С этим учителем связано воспоминание об одном мелком, однако показательном происшествии. Как-то, когда, по его мнению, в классе было слишком шумно, он раздраженно воскликнул: «Устроили тут еврейский бедлам!» Мгновенно все смолкло. Воцарилась угрожающая тишина. Потом он говорил, что так и не понял, почему класс столь странно отреагировал на обычный оборот немецкой речи.

Этот случай показывает, что откровенно антисемитские высказывания, которыми пестрели газеты и которые ежедневно звучали по радио, в школе были не приняты, по крайней мере, в нашей школе.
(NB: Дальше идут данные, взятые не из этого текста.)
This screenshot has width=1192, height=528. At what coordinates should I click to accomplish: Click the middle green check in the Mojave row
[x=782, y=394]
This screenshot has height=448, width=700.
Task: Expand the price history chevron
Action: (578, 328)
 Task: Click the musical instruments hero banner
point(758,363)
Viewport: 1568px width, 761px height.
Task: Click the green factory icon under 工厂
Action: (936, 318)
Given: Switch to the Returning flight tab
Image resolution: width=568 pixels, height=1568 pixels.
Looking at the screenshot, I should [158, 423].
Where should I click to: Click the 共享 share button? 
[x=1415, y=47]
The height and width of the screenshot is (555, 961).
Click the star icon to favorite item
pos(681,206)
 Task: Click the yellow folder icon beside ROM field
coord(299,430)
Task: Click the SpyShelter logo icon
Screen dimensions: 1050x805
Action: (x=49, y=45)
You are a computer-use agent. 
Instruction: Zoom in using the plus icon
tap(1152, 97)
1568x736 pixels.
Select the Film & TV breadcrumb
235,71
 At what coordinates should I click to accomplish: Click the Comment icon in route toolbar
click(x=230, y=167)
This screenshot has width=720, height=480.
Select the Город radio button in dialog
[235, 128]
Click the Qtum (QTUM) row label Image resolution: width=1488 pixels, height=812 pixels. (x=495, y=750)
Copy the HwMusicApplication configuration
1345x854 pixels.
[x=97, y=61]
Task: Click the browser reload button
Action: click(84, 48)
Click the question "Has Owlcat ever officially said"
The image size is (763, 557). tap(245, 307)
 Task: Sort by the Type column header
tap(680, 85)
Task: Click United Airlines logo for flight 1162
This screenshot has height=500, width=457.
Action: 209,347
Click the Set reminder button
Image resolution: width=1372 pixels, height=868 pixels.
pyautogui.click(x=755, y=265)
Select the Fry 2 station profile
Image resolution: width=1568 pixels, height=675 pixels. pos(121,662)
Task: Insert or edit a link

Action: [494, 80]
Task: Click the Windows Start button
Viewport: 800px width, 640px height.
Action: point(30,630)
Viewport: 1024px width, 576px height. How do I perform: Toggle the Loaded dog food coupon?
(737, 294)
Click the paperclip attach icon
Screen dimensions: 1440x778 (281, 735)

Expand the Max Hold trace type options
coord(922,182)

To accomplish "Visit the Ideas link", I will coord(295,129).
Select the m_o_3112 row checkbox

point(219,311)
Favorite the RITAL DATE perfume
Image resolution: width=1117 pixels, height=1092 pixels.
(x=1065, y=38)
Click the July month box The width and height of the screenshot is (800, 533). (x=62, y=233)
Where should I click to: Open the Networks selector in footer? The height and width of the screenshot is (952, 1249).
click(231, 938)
Даже те учителя, которые были национал-социалистами, обходились с нами учтиво, и за это мы, возможно, должны были благодарить тот самый прусский дух, столь высоко ценимый евреями со времен своей эмансипации. А как же вели себя наши одноклассники? Они ведь все были членами гитлерюгенда, а некоторые даже принадлежали к его элитным — морским частям, тренировавшимся на Хафеле. Этих юношей непрерывно обрабатывала антисемитская пропаганда. В 1936 году она несколько смягчилась из-за Олимпийских игр, но уже в 1937-м и особенно в 1938-м стала еще более оголтелой. По дороге в школу нам ежедневно нужно было проходить мимо красных стендов, на которых вывешивался журнал «Дер Штюрмер»[40]. Конечно, большинство наших одноклассников верили в новую Германию, один из них занимал высокий пост в гитлерюгенде, другой был вожаком юнгфолька[41]. Но ни от одного из них я не слышал ни слова против евреев. Почему?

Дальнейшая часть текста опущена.